More Black students joined the high school population beginning in 1964, when the town agreed to provide education for military dependents from Hanscom Field.

Douglas described the two accomplishments of which she is most proud, both as assistant secretary of public safety in the administration of Gov. William Weld.

“I put in place the Governor’s Task Force on Domestic Violence.” The model was followed by many other states, she noted. And working with the American Civil Liberties Union in Massachusetts, she assembled a Hate Crimes Task Force and instituted tracking of hate crimes.

Later, as Weld’s secretary of consumer affairs and business regulation, she became the first African-American woman to be named to a gubernatorial cabinet in Bay State history.
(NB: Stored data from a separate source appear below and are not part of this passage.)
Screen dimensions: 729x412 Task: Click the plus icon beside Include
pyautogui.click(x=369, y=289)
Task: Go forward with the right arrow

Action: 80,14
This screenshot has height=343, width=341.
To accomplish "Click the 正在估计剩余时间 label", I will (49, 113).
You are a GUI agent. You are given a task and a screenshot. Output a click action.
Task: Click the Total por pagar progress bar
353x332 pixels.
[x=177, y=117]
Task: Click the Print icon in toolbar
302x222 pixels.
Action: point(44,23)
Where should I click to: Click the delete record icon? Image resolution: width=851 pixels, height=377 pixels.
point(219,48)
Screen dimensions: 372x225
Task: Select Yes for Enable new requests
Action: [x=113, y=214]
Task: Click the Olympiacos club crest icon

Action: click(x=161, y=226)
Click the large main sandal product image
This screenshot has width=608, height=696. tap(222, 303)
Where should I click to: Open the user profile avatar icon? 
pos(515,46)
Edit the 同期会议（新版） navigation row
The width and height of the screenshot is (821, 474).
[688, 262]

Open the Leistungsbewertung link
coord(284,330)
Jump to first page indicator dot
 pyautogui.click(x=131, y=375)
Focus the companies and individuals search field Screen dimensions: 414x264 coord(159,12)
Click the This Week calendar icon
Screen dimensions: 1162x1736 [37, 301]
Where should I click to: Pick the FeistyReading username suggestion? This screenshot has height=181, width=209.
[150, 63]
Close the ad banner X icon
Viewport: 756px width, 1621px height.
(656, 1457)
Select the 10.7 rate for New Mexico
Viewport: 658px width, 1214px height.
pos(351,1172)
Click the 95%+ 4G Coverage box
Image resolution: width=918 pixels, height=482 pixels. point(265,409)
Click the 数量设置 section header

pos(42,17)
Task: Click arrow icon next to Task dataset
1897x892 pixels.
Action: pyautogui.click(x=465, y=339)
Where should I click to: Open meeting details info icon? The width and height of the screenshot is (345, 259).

She also fulfilled a dream by visiting many Historically Black Colleges and Universities as funding liaison for the General Motors Foundation.

Douglas said she was “an Edward Brooke Republican,” but “I always voted for the best candidate.” She said she has great admiration for Weld and even more for Boston Mayor Marty Walsh.

“It’s a given that Black people anywhere faced discrimination or structural racism,” Douglas said. “The time that I was growing up in was one in which there was still a belief in meritocracy –  that’s what propelled me. Hard work would pay off. That was what I was taught.”

She added, “I tell people now, ‘Look at my career. In terms of the economics – can you imagine if I had been white?”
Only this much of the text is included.